▸ **Exercise brief**: Please copy, word for word, the line that contains "Open help via the question mark icon" and every line after it through the end of the records, and nothing more.
═════ Study material
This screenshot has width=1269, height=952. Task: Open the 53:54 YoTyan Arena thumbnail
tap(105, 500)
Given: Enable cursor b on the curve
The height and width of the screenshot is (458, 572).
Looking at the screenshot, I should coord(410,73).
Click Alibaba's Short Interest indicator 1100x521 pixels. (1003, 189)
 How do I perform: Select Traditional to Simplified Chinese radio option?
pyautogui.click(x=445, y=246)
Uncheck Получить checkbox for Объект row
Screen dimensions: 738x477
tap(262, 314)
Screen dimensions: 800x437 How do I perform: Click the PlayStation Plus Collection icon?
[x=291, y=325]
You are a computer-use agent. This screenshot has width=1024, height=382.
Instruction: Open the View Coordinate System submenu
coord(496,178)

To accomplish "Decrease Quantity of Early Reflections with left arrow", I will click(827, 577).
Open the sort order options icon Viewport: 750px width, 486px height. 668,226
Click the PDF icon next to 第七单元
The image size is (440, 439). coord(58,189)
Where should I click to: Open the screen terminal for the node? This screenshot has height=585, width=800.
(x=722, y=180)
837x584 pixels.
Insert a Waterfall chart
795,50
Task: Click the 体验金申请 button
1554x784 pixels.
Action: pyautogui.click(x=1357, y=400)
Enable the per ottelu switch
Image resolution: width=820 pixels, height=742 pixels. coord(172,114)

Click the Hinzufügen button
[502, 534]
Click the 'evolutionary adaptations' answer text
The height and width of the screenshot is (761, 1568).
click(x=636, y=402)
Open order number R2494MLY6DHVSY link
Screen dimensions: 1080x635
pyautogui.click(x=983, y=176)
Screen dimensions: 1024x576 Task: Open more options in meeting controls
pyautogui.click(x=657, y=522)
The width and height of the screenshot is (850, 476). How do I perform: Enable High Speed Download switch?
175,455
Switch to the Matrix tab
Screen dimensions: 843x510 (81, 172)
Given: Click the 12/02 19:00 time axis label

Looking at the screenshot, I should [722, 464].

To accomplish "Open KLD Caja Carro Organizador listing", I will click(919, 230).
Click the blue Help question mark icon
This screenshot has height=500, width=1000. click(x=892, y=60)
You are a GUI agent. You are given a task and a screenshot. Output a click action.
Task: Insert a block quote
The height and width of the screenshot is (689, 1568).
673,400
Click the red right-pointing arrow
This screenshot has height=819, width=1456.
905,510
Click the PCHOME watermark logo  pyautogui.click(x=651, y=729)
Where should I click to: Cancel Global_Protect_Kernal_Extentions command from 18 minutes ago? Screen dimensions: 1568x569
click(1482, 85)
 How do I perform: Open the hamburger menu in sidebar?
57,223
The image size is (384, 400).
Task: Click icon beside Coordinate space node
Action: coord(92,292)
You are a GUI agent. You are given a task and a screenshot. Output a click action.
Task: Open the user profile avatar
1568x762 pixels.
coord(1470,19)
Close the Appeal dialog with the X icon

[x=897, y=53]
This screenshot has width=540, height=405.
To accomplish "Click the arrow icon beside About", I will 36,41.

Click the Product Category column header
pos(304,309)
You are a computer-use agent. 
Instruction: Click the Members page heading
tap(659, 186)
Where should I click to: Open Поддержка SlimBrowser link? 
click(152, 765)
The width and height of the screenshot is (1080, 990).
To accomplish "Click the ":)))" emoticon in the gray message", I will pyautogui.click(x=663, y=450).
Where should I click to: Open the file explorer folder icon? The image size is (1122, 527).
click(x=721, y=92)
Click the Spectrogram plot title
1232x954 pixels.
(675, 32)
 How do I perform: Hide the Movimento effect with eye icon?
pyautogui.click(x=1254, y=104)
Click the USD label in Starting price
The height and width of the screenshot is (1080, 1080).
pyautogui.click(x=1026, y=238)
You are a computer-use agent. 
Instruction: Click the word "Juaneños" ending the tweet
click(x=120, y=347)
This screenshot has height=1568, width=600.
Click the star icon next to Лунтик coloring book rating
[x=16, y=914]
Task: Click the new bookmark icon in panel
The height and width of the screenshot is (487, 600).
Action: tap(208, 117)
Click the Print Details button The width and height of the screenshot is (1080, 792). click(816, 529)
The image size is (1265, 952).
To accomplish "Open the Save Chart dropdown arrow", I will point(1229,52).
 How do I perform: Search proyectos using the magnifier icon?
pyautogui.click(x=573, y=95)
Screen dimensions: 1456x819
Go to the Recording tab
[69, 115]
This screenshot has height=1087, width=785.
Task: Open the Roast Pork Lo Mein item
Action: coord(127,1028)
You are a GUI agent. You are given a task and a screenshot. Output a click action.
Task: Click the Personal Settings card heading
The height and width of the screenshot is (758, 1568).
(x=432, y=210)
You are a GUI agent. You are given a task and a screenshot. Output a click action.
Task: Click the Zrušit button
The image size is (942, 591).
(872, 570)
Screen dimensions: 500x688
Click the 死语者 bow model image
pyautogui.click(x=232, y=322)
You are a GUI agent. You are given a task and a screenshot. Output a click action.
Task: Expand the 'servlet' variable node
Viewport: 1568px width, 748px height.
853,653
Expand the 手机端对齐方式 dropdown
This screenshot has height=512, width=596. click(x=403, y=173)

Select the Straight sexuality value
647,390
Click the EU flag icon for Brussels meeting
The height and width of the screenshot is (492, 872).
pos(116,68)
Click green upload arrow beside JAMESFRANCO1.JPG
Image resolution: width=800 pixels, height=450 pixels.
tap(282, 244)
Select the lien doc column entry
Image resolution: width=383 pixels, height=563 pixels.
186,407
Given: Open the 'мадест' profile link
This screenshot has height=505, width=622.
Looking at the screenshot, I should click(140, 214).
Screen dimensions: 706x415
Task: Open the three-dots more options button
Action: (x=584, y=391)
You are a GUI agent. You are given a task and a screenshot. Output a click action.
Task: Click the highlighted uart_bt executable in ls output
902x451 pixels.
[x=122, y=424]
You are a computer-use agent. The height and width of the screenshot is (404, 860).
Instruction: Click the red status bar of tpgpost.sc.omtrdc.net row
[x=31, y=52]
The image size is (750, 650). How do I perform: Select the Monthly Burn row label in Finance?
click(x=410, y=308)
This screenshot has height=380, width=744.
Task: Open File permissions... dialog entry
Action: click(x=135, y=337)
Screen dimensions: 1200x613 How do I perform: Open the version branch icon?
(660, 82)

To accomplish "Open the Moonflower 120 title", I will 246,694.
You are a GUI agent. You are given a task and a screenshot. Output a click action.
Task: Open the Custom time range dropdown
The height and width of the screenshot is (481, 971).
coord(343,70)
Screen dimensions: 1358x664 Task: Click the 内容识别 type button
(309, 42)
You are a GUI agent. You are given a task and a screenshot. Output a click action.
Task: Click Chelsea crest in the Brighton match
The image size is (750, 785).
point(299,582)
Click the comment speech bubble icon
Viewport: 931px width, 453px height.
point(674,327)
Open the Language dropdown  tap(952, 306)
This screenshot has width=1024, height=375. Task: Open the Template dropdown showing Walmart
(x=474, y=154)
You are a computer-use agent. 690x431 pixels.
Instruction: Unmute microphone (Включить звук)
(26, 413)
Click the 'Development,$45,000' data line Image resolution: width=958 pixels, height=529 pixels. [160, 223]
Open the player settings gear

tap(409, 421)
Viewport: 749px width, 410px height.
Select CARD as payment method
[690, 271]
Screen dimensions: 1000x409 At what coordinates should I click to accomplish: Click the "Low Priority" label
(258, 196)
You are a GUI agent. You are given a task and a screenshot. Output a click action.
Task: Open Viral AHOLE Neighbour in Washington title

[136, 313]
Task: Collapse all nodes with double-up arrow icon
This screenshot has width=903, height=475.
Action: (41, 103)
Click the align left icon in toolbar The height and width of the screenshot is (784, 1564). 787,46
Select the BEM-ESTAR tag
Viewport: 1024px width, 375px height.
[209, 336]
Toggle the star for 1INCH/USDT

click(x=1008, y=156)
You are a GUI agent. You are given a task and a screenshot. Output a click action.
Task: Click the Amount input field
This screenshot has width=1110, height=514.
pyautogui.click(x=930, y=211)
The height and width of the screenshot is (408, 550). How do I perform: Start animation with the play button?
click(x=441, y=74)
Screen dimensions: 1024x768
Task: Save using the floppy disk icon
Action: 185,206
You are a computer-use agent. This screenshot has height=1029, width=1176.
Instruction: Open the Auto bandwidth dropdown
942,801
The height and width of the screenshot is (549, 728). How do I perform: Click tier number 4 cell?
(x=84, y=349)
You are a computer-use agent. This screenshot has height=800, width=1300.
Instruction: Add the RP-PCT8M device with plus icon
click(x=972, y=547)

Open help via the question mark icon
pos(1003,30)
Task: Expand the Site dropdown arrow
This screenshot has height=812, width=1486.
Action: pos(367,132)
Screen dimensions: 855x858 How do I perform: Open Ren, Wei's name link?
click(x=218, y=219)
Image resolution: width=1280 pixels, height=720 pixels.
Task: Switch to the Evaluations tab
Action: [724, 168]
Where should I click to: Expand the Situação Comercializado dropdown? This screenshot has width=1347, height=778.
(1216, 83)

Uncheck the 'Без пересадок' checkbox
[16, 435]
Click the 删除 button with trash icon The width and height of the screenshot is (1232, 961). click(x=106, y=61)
══════════
▸ **Written answer**:
Open help via the question mark icon
pos(1003,30)
Task: Expand the Site dropdown arrow
This screenshot has height=812, width=1486.
Action: pos(367,132)
Screen dimensions: 855x858 How do I perform: Open Ren, Wei's name link?
click(x=218, y=219)
Image resolution: width=1280 pixels, height=720 pixels.
Task: Switch to the Evaluations tab
Action: [724, 168]
Where should I click to: Expand the Situação Comercializado dropdown? This screenshot has width=1347, height=778.
(1216, 83)

Uncheck the 'Без пересадок' checkbox
[16, 435]
Click the 删除 button with trash icon The width and height of the screenshot is (1232, 961). click(x=106, y=61)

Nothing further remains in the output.